The headline and the lead paragraph in the USDA story are initially encouraging, albeit misleading: “Census of Agriculture shows growing diversity in U.S. farming.” Then, the line of the story boasts that the number of farms in the United States has grown by 4 percent from 2002 to 2007, with the operators of those farms becoming more diverse.
The truth — as it may impact many of you — is there, but it’s buried down farther in the story, below the numbers that show the 2007 census counted 2,204,792 farms in the United States, a net increase of 75,810 farms since the last report. Nearly 300,000 new farms have begun operation since the last census in 2002.
Compared to all farms nationwide, these new farms, states the report, tend to have operators who are more diversified in gender and race, more diversified production, fewer acres, lower sales and younger operators who also work off-farm.
The only good part of this news is the diversity — we all can agree that it’s a positive sign that in the past five years, U.S. farm operators have become more demographically diverse. The 2007 Census counted nearly 30 percent more women as principal farm operators. The count of Hispanic operators grew by 10 percent, and the counts of American Indian, Asian and Black farm operators increased as well. And it’s also good that these new farms are not relying so much on one crop.
It’s not good, however, that these new farms have fewer acres, lower sales and more operators who have to work away from the farm. What all of this adds up to is that few of these new “farmers” are making a living at it, and more often than not, their farm work is supported to some extent by an off-the-farm job. Essentially, the majority of the new farms that have come into being since 2002 are small, part-time operations.
This will sound like a familiar refrain to anyone who has been paying attention to political campaigns in the past year or so, but the middle class is disappearing, especially as it applies to farming. Just as politicians and economists talk about the widening chasm between the very rich and the very poor in this country — with little in between — the same can be said of current trends in American agriculture.

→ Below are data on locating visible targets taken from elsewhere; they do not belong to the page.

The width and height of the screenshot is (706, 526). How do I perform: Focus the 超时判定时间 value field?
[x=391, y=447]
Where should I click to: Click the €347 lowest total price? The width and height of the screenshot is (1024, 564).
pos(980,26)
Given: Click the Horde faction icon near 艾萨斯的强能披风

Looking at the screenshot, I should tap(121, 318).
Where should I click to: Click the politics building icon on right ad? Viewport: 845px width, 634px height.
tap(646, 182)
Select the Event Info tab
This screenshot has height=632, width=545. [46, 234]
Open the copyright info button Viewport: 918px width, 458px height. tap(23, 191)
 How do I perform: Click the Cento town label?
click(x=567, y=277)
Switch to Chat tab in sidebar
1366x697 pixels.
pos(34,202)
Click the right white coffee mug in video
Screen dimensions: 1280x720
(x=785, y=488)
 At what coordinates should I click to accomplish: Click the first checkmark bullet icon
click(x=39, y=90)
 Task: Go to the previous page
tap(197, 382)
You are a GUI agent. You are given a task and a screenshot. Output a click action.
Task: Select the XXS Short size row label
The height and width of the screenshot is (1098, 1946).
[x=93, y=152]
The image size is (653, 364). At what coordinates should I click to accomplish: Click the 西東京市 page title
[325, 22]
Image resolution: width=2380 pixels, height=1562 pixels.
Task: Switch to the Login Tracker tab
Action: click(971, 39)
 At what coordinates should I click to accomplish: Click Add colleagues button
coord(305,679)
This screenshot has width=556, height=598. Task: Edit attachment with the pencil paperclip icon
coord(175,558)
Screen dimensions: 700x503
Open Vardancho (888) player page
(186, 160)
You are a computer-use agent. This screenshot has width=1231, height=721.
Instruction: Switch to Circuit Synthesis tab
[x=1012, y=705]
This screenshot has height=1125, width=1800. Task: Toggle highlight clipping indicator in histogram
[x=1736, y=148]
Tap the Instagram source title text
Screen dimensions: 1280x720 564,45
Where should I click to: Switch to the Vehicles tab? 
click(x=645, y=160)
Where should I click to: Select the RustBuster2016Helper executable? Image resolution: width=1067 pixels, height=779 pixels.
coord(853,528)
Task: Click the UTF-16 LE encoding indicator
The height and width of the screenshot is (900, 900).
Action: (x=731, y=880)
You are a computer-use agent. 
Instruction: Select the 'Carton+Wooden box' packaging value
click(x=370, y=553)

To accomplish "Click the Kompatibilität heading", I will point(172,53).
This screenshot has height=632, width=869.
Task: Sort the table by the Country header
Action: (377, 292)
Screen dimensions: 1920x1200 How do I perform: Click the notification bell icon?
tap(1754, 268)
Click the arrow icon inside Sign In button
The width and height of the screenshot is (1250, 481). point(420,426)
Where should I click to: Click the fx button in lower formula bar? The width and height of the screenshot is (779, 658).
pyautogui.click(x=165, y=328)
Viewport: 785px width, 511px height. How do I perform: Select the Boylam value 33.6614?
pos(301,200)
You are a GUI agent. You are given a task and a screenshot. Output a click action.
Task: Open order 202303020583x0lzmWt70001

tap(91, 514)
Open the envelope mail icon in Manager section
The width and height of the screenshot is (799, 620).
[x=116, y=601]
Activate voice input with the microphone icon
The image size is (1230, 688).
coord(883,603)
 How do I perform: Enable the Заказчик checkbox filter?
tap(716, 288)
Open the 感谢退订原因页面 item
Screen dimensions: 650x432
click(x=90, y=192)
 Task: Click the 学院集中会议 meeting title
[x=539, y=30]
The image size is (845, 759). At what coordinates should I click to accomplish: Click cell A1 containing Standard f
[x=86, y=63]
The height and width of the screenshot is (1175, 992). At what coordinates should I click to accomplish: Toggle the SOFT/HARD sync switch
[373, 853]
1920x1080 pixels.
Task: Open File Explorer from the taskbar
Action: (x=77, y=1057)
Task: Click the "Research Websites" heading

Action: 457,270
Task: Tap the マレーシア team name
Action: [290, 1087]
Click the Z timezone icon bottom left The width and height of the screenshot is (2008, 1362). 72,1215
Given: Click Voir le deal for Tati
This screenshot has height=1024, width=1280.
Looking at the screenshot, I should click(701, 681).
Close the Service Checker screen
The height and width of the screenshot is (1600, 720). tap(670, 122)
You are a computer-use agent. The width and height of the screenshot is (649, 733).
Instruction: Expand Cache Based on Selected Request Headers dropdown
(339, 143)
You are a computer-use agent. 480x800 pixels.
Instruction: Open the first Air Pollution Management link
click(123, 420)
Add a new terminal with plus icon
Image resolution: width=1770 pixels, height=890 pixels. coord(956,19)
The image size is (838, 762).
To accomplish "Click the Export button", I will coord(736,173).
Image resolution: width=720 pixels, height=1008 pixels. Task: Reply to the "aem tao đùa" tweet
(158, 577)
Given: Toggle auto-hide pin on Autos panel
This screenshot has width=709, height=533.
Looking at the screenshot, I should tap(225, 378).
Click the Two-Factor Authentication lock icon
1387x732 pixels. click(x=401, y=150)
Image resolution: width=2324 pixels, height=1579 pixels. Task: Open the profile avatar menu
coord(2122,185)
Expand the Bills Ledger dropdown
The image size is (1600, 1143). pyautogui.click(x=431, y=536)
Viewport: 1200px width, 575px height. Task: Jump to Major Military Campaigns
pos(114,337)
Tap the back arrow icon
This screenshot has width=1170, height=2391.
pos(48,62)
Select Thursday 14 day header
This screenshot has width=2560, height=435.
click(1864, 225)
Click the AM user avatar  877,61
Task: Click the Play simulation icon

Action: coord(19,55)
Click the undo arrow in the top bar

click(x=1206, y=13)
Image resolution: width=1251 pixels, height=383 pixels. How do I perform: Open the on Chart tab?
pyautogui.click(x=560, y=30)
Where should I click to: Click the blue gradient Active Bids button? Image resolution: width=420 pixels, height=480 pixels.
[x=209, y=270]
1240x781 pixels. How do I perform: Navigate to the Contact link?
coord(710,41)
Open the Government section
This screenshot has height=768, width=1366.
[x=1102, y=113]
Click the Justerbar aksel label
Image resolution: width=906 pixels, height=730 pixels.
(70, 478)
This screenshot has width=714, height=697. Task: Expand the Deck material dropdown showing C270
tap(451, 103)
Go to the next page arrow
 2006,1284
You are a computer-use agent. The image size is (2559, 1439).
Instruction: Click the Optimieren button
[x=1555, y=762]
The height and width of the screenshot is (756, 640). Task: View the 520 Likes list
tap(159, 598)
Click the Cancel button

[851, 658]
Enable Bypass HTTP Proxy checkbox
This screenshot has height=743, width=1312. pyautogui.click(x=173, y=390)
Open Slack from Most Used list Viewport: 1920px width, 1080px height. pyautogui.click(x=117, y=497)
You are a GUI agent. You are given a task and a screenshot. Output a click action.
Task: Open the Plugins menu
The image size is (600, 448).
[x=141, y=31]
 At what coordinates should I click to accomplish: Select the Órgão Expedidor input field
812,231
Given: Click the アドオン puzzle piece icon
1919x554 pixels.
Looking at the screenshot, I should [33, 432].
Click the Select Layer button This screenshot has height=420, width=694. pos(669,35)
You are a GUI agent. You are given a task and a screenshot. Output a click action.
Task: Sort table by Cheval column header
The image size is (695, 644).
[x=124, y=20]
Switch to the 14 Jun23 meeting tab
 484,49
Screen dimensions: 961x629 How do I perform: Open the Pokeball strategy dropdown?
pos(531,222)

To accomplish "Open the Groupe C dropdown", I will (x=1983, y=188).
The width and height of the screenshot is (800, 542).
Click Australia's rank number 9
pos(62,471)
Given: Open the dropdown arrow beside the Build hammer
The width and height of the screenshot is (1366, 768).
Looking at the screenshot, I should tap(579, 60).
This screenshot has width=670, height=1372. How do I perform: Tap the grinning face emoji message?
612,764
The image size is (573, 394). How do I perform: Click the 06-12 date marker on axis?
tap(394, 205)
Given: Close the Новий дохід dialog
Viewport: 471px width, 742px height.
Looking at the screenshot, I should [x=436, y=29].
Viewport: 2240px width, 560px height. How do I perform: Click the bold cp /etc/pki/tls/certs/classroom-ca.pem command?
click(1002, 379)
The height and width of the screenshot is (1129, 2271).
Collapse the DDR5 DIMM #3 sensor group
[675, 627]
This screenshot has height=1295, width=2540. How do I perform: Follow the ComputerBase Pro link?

Most farms in America today are either really large or really small. A case in point: about 900,000 of the nation’s 2.2 million farms generated $2,500 or less in sales in 2007. By contrast, 5 percent of total farms — or about 125,000 operations — accounted for 75 percent of agricultural production. In addition, more than 36 percent are classified as residential/lifestyle farms, with sales of less than $250,000 and operators with a primary occupation other than farming. Another 21 percent are retirement farms, which have sales of less than $250,000 and operators who reported they are retired.
According to a recent article in The New York Times, new USDA Secretary Tam Vilsack acknowledges that this is a problem, and he vows to do something about it, including encouraging income opportunities — like energy production, carbon sequestration, conservation and ecotourism — that go beyond the traditional crops and livestock. “You have to take a holistic approach and create the understanding that the whole thing is diversification,” he says.
One thing the census makes clear is that there’s no shortage of farms that could use help. Only 1 million of the 2.2 million American farms reported positive income from agriculture. The remainder relies on non-farm income to cover farm expenses and a rural lifestyle. And the percentage of farmers who had off-the-farm jobs increased to 65 from 55 percent just five years earlier.
One of the justifications for bailing out U.S. industries such as automobile manufacturing is that without it, America will lose a whole way of life, and it will lead to the eventual demise of the middle class. The same can be said for farming, and it’s time we recognized this.